La judoka, 24 anni, ha sperimentato successi importanti e anche sconfitte. Nello sport e nella vita privata. «La stabilità psicologica mi ha aiutata nelle performance, ma mi è servito supporto. Al di là dei risultati, resto una persona»

Alice Bellandi è una judoka di ventiquattro anni e ha già collezionato il titolo di prima donna italiana ad aver vinto gli Europei e i Mondiali junior nel 2018. Ha iniziato ad allenarsi a tre anni e mezzo, a Brescia, dove ha capito che questo sarebbe stato il suo sport pur avendo, negli anni, provato a misurarsi in altre discipline. «Sono stata una bambina molto vivace e all’inizio mi piaceva il contatto fisico, il fatto che potessi muovermi liberamente, stare a piedi nudi, e il fatto che fosse uno sport individuale: la vittoria o la sconfitta dipendono da me». Praticando judo Alice ha trovato il miglior modo per esprimere se stessa. «Quando ero bambina, c’è stato un periodo in cui mi rinfacciavano che fosse roba da maschi, ma questo non mi ha mai frenata».

 

Dopo le vittorie sono arrivate nuove sfide: passare alle classi senior iniziando il percorso olimpico. «Avevo un anno per qualificarmi.
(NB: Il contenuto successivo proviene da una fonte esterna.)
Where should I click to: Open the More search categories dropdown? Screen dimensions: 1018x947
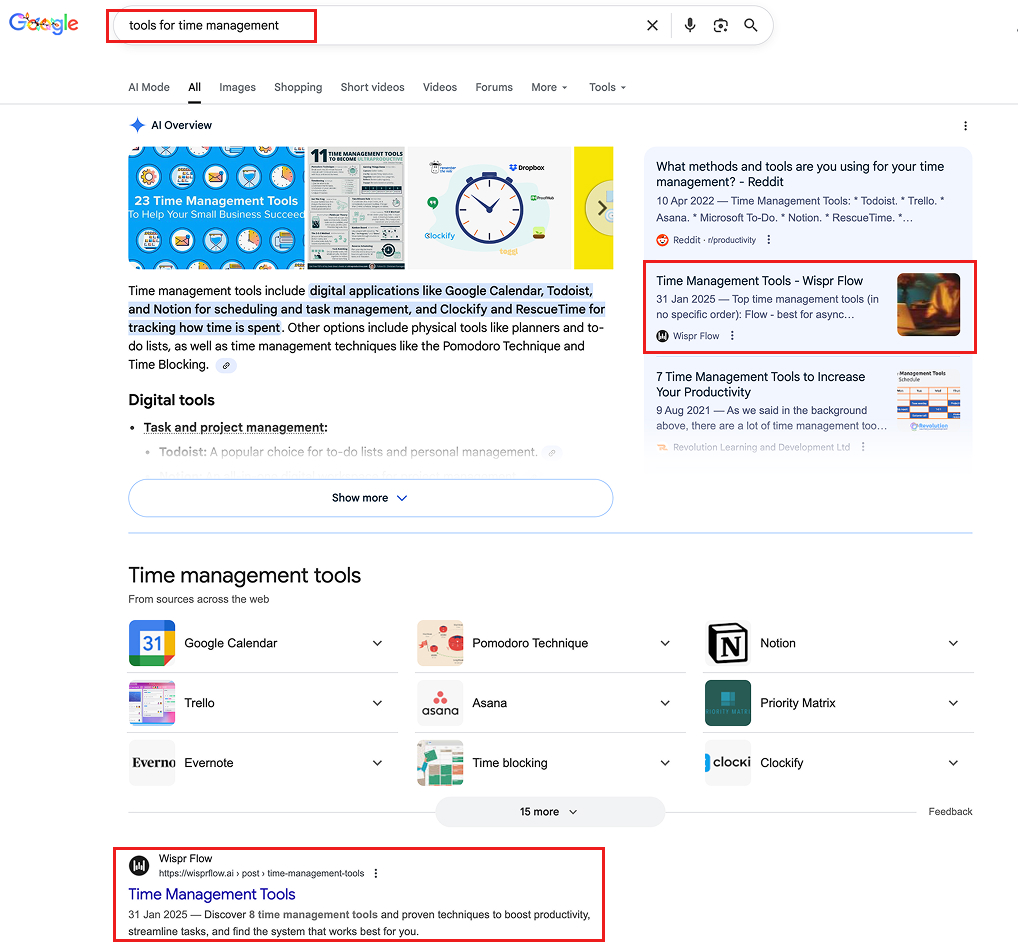(x=549, y=87)

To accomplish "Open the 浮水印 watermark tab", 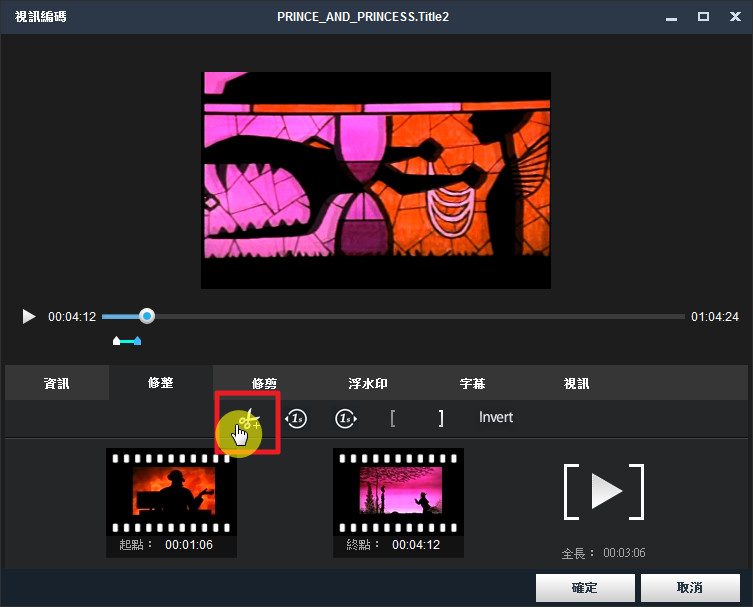I will click(368, 383).
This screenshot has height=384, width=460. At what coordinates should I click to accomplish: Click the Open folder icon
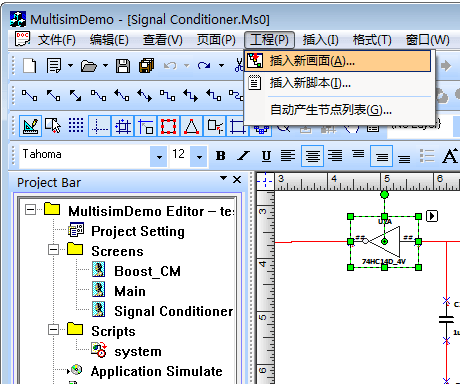[x=88, y=66]
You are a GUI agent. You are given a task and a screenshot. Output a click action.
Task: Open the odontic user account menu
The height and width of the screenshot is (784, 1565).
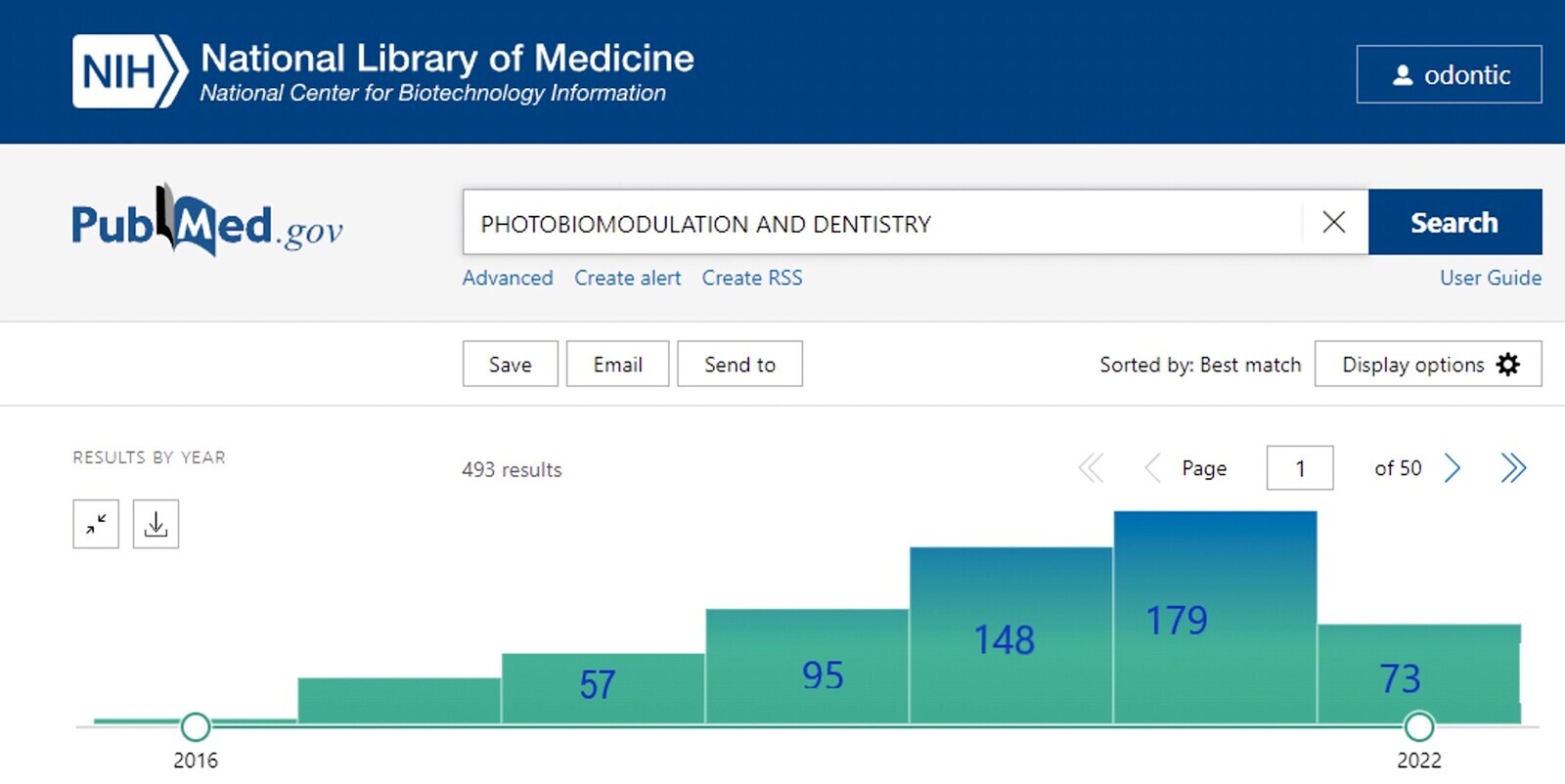pyautogui.click(x=1449, y=74)
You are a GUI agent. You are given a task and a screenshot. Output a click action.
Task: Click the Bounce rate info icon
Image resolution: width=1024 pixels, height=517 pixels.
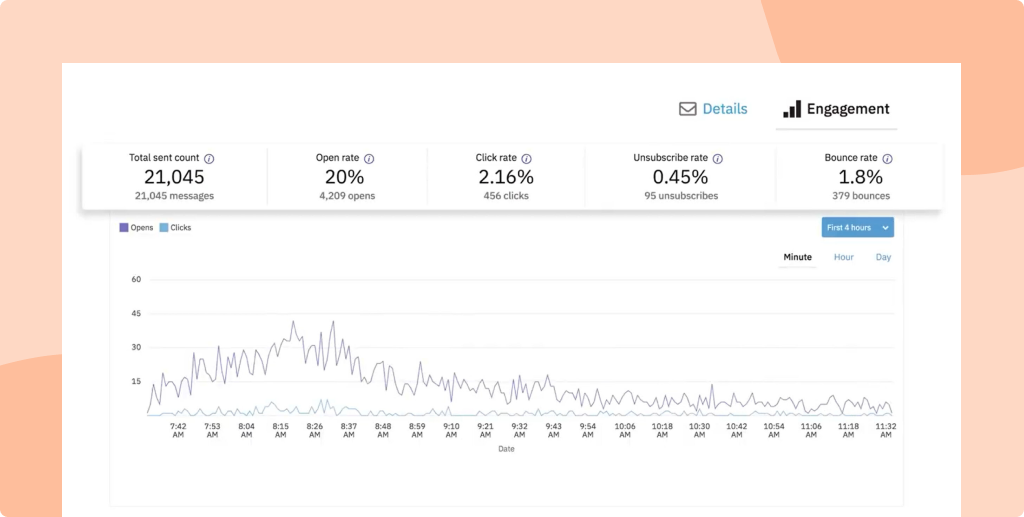click(x=887, y=158)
Ma erano gli anni dello sviluppo, dovevo calare molti chili per la mia categoria sportiva e questo percorso aveva incrociato anche una fase di vita personale molto delicata: la separazione dei miei genitori, l’ossessione per il peso che ha innescato un meccanismo di autosabotaggio. Trovavo rifugio nel cibo perché mi faceva stare bene nell’immediato, salvo poi farmi precipitare in un vortice di sensi di colpa. Mi facevo schifo ed è subentrata la bulimia. Mi ero trasferita per le gare lontana dalla mia famiglia, ero sola e in più è arrivato il lockdown».

 

Alice in quel periodo ha vissuto in caserma, perché gareggia per il Gruppo sportivo delle Fiamme gialle, ed è lì che un giorno, guardandosi allo specchio, si è data un tempo per risorgere. «Non riuscivo più a vincere. Ho cambiato allenatrice e ho partecipato alle Olimpiadi dove, a prescindere dai risultati, sono riuscita a vivere un sogno. L’obiettivo di ogni sportivo sono le Olimpiadi, anche per me che a venticinque secondi dalla fine, mentre stavo vincendo, ho dovuto affrontare la sconfitta anche al ripescaggio.

 

Ho staccato un po’ di mesi e ho chiesto aiuto. Ho iniziato a essere seguita da una mental coach inizialmente con motivazioni sportive, ma per mesi ho affrontato i miei problemi personali come il legame con mia madre che era diventato conflittuale dopo la separazione con mio padre. Mettere in ordine il personale non più da sola, ma facendomi aiutare, mi ha fatto diventare anche una brava atleta. È importante parlare del supporto psicologico, senza vergogna. Il mio “io” sportivo è andato di pari passo con la mia stabilità personale, ho fatto pace con parti di me stessa con cui ora comunico.

 

Anche comunicare una sconfitta è importante per sdoganare un pregiudizio: quando tu sei atleta, un personaggio pubblico, ti identificano in un vincente. Ma tu sei una persona prima di tutto e come tale hai emozioni, insicurezze e momenti neri. Quando ricevo commenti negativi, critiche da sportivi da divano che parlano di me, mi arrabbio come quando ascolto le telecronache, perché spesso sono fuori luogo. Anche per il pubblico: sei una vittoria o una sconfitta. Sei una guerriera che muore o vive. Io vinco o perdo, ma resto una persona». Manca un anno alle Olimpiadi di Parigi e Alice si sta allenando quattro ore al giorno. Oggi si piace, il cibo non è più un rifugio, ma un alleato.